STEVE INSKEEP, HOST:
Refugees - the demand to take them in and the fear of what they may do were at the heart of this year's election debate. Most people never actually meet them. But for the man we're going to hear from next, they're an everyday part of the job. Omar Nur works for the International Organization for Migration, which arranges travel for refugees approved for resettlement. Nur is a former refugee himself from Ethiopia. Reporter Will Coley met him at New York's JFK Airport.
UNIDENTIFIED WOMAN #1: Good morning.
OMAR NUR: Good morning. Well, my name is Omar Nur.
UNIDENTIFIED WOMAN #2: Good morning.
UNIDENTIFIED MAN #1: Good morning.
NUR: So today we have about 367 people arriving.
WILL COLEY, BYLINE: Nur has met thousands of refugees at his job with IOM.
NUR: Some of them are coming from Addis Ababa, from Kathmandu, Dar Es Salaam...

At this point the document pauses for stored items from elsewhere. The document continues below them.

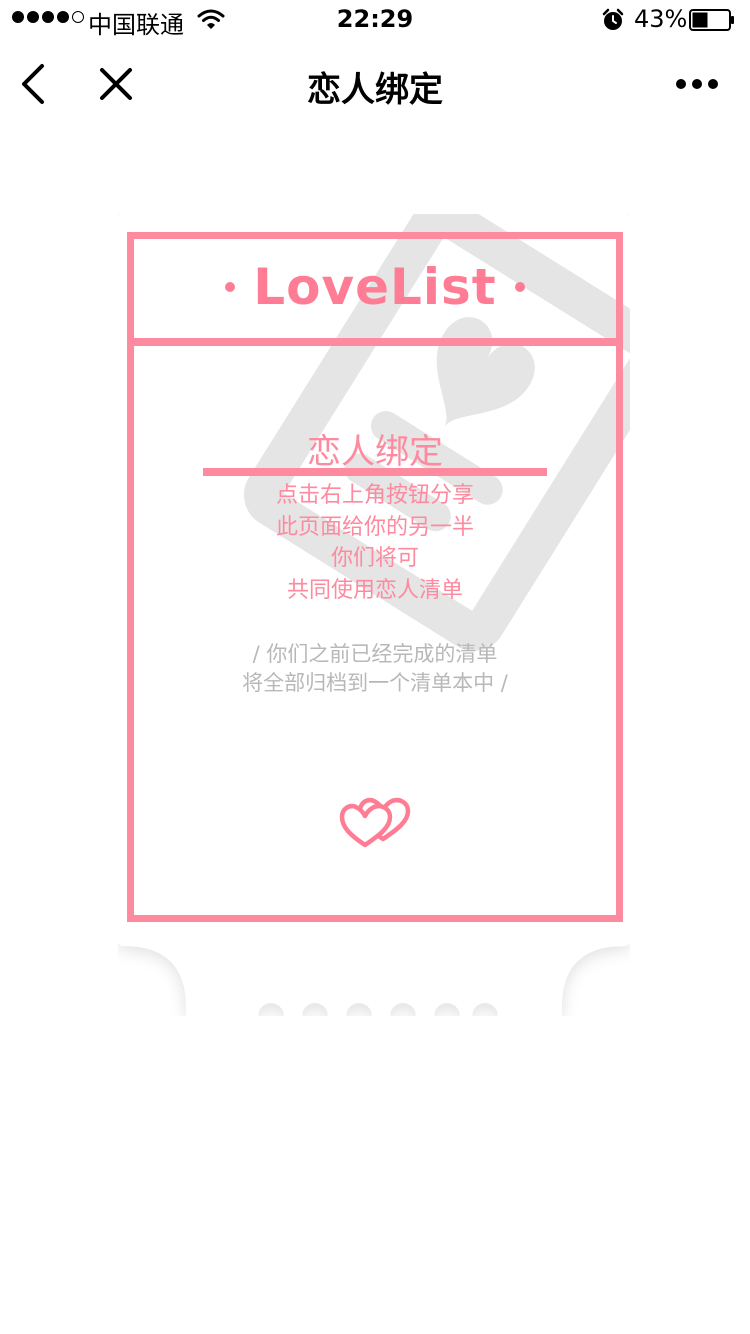 The height and width of the screenshot is (1334, 750). What do you see at coordinates (375, 683) in the screenshot?
I see `note-line: 将全部归档到一个清单本中 /` at bounding box center [375, 683]. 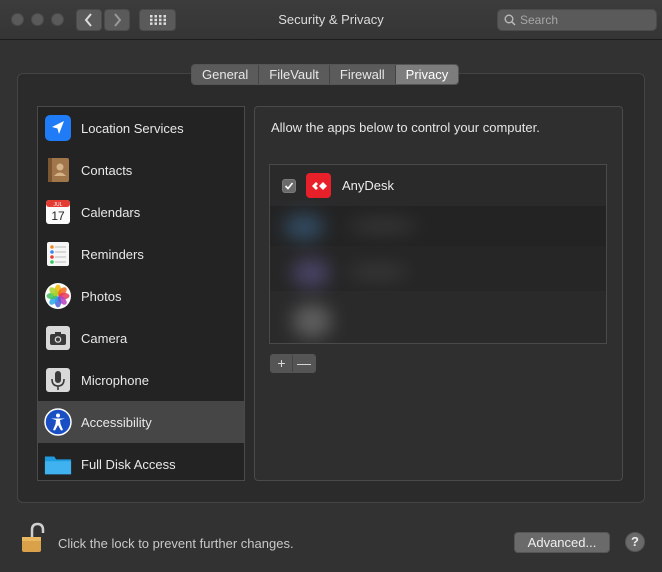 I want to click on tab-bar: General FileVault Firewall Privacy, so click(x=326, y=74).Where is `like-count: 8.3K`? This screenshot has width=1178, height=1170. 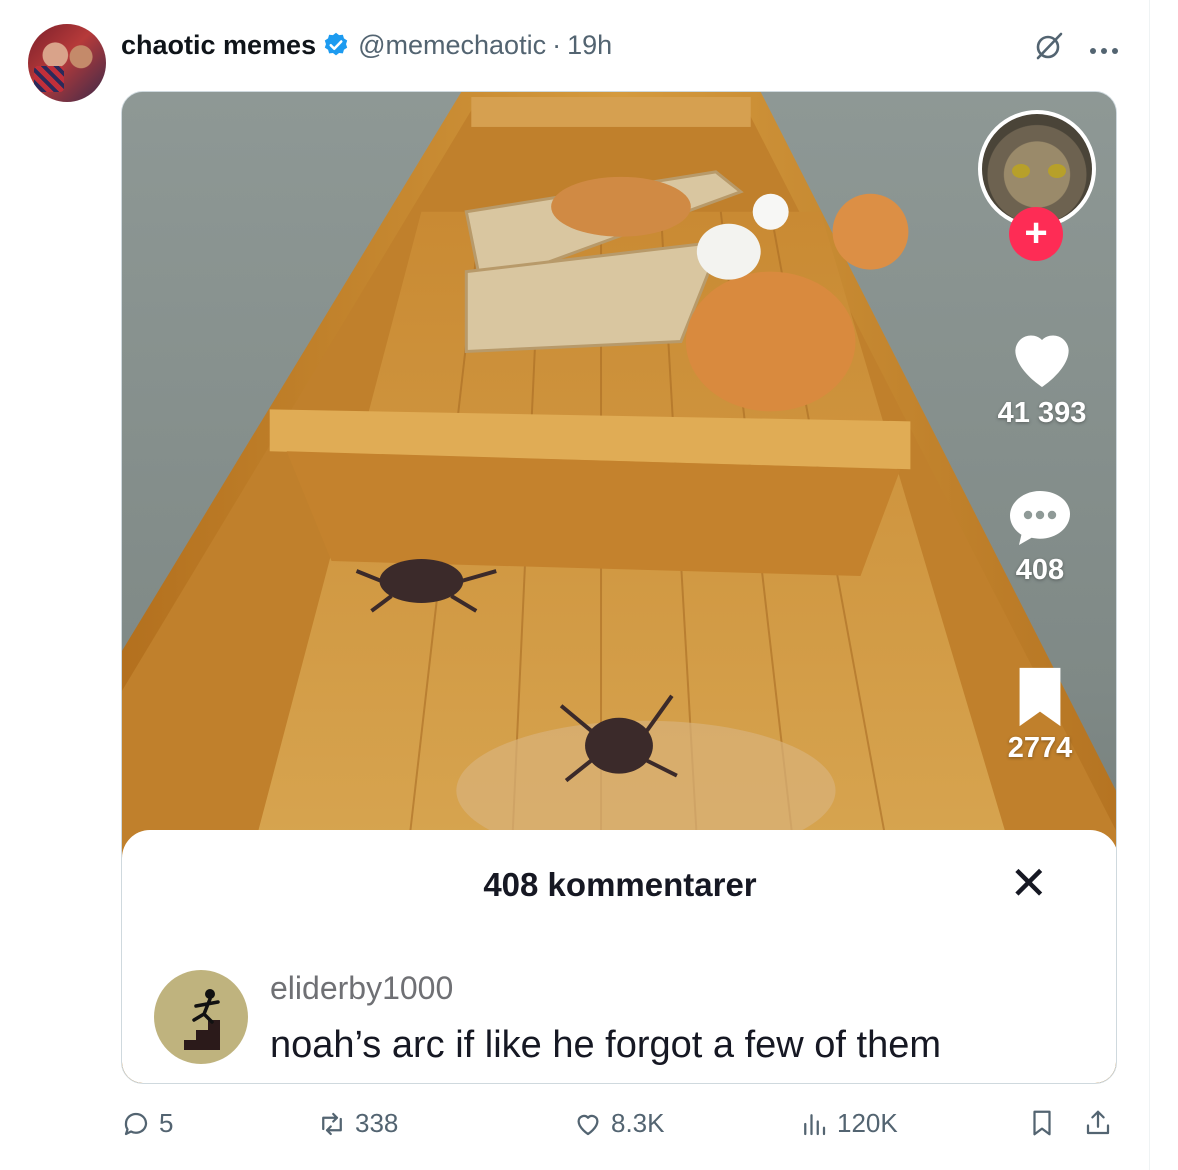 like-count: 8.3K is located at coordinates (638, 1123).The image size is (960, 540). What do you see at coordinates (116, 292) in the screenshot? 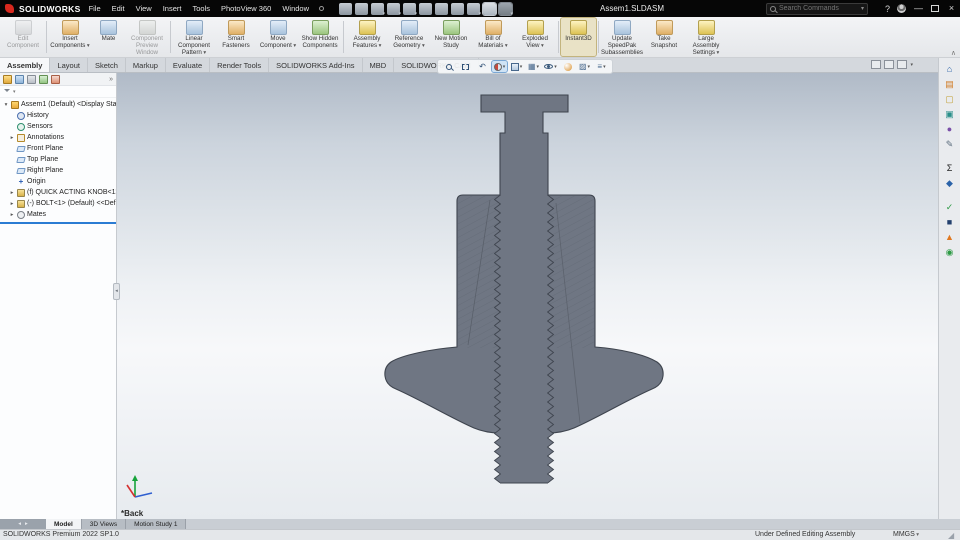
I see `panel-splitter-handle: ◂` at bounding box center [116, 292].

COLEY: Nur remembers everything about the day in 1980 that he came to the U.S., even the flight number.
NUR: On TWA Airlines 881, somewhere around 5:20. From the minute I arrived, what I said is this is a place where I want to work.
COLEY: Nur welcomes refugees just like he was welcomed decades ago. Nur was raised in a Muslim family. He says he grew up in a village where everyone helped each other.

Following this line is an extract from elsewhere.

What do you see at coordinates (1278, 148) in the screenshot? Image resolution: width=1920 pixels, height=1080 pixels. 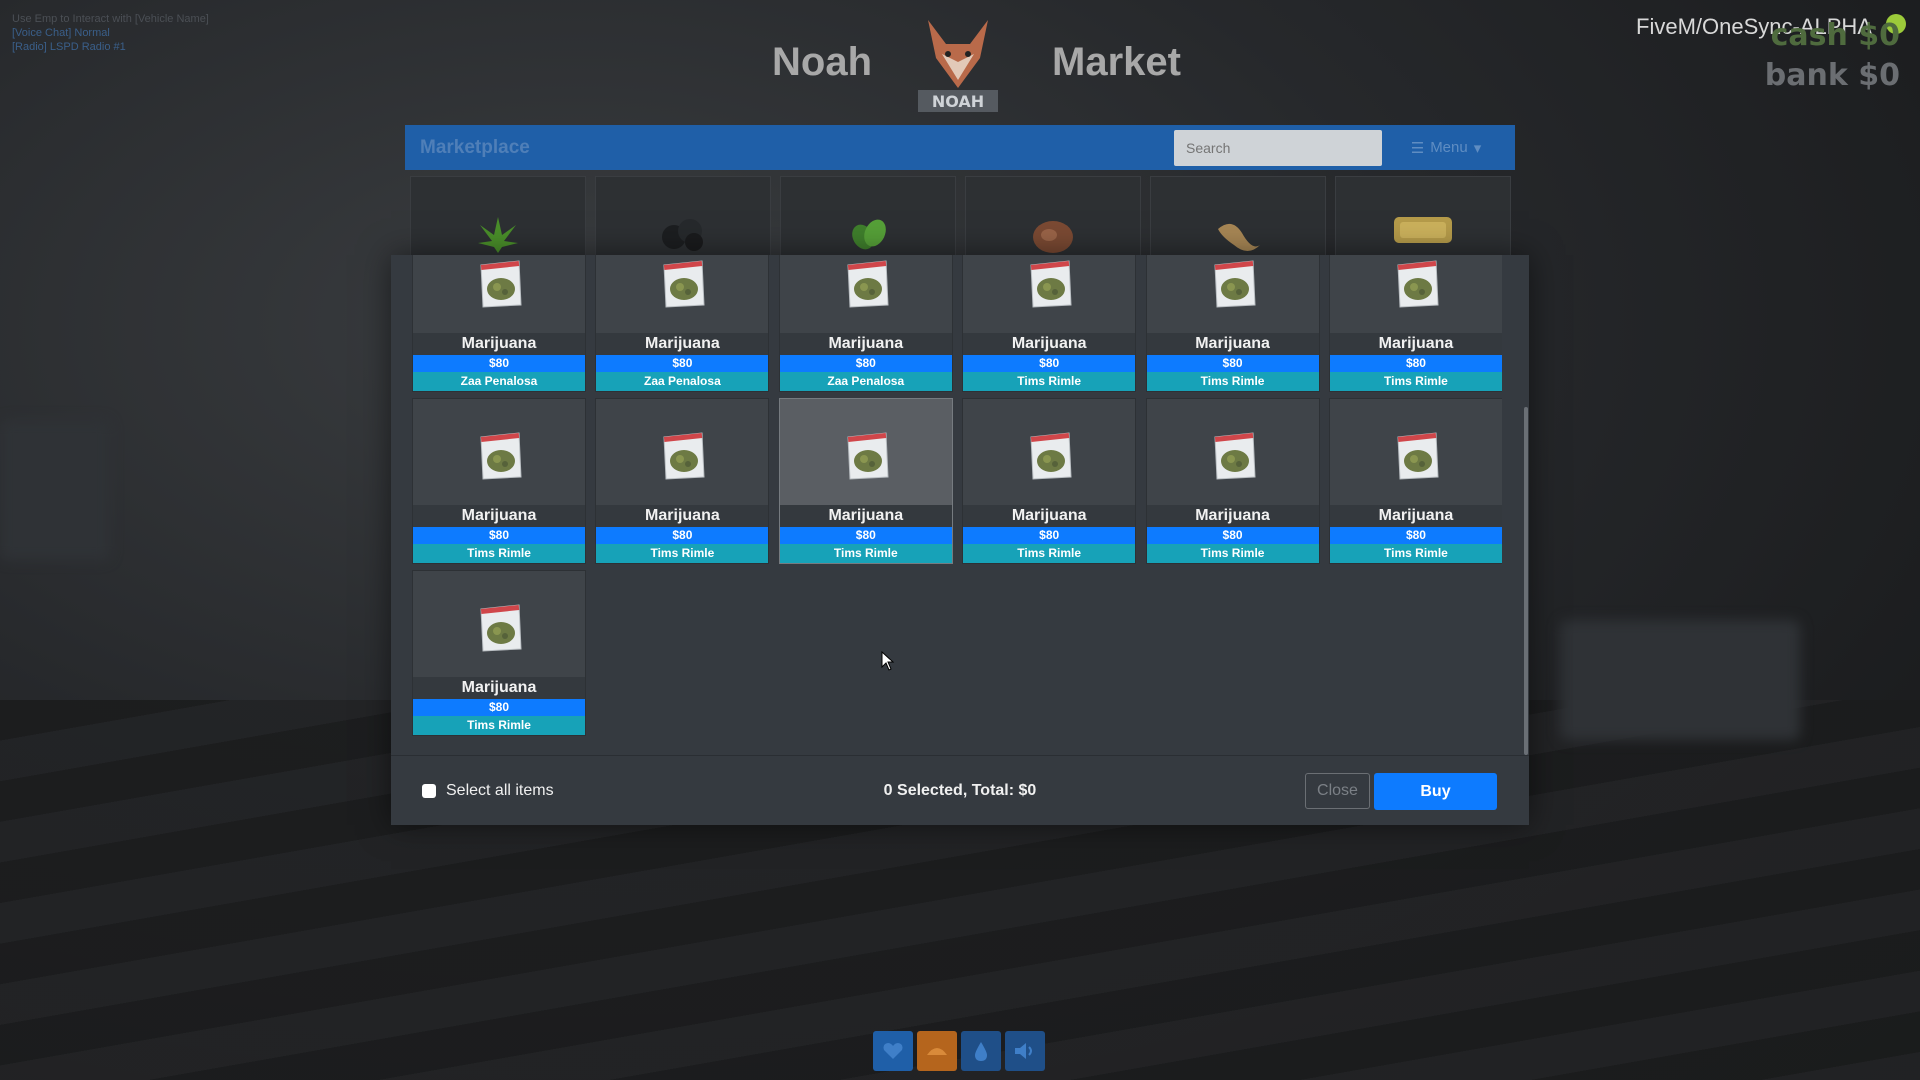 I see `search-input` at bounding box center [1278, 148].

NUR: What I teach my staff is every employee in the airport has impact. They will remember your actions. So please treat these people humanly.

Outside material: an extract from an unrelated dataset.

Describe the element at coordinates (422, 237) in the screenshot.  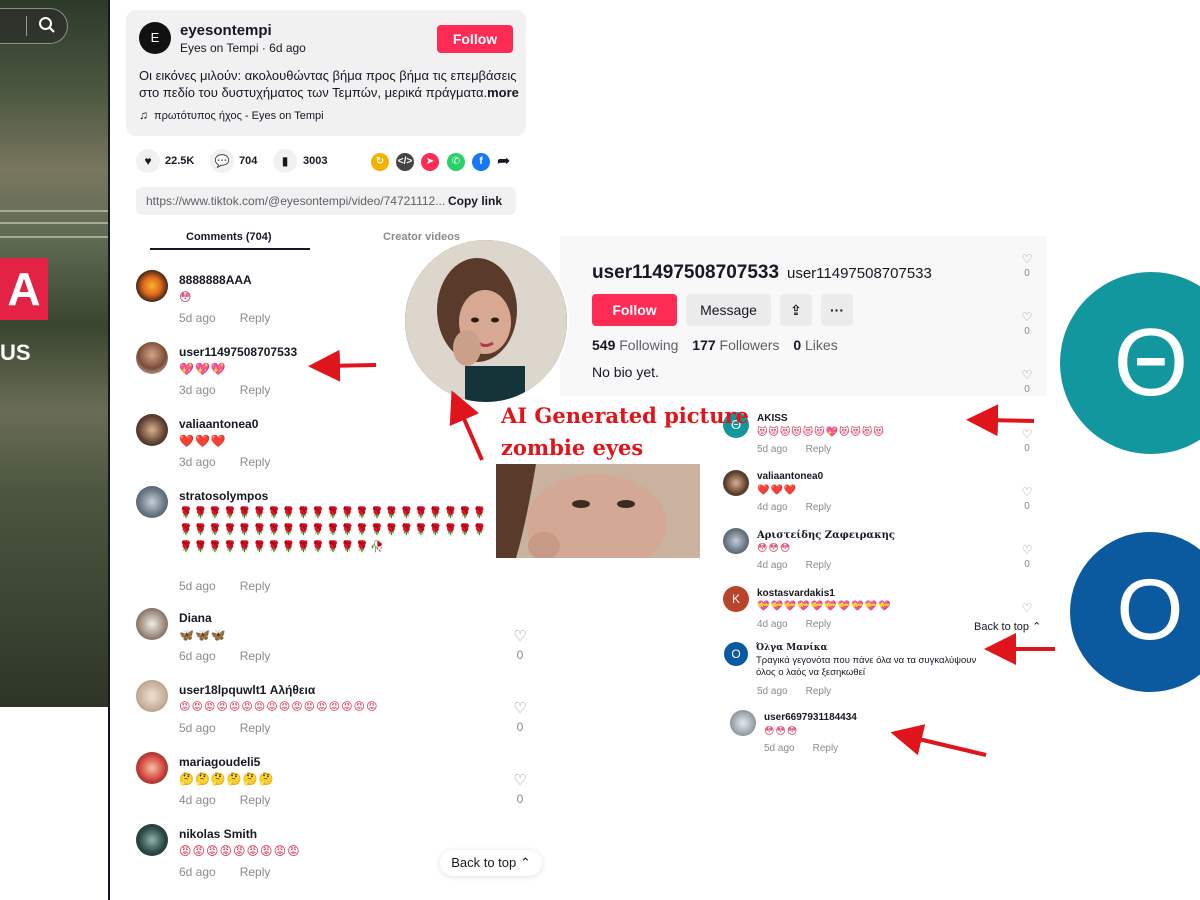
I see `tab-creator-videos: Creator videos` at that location.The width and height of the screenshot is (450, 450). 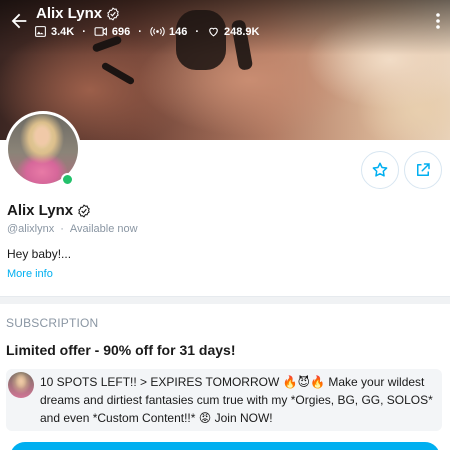 I want to click on online-status-indicator, so click(x=68, y=180).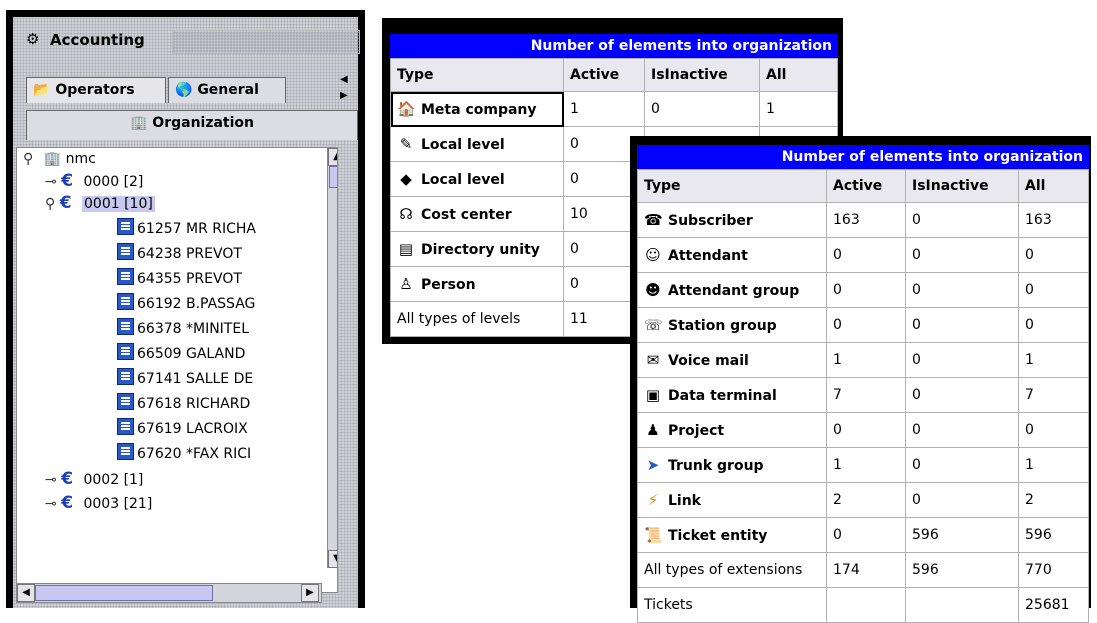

UNIDENTIFIED WOMAN #3: (Over loudspeaker) Delta Airlines connecting passengers...
COLEY: Inside terminal seven, the new arrivals file into a corner of passport control. I wasn't given clearance to interview them, so I watched. Everyone looks dazed and jet-lagged.
UNIDENTIFIED WOMAN #4: Please tell ladies and children to go over there and sit down.
UNIDENTIFIED MAN #2: OK. (Speaking foreign language).
COLEY: Each family carries a large IOM plastic bag with important documents inside. Arife Bek double checks names and destinations.
ARIFE BEK: You're going to Providence?
UNIDENTIFIED MAN #3: Providence.
BEK: Sign here. These all belong to you.
COLEY: This Syrian family has gone through years of screenings and interviews, waiting for this moment. Nur says this is nearly the last step - signing their names.
NUR: Until now, they are foreigners. But once they get out of this building, they are like anybody else.
COLEY: In the arrivals area, IOM helps refugees with connecting flights or van shuttles. Now that they're in the U.S., refugees must eventually pay back IOM for their plane tickets. Nur started a charity in his free time, rescuing unclaimed strollers some Lost and Found and giving them to arriving families.
NUR: When I give them the baby strollers, they think now here is America (laughter). Really, America is a land of opportunities, that it starts there, you know.
COLEY: Nur knows refugee arrivals will never forget when they arrived.
NUR: I see every day myself in their shoes.
COLEY: Next year, Nur and his team plan to meet 35,000 refugees traveling through JFK.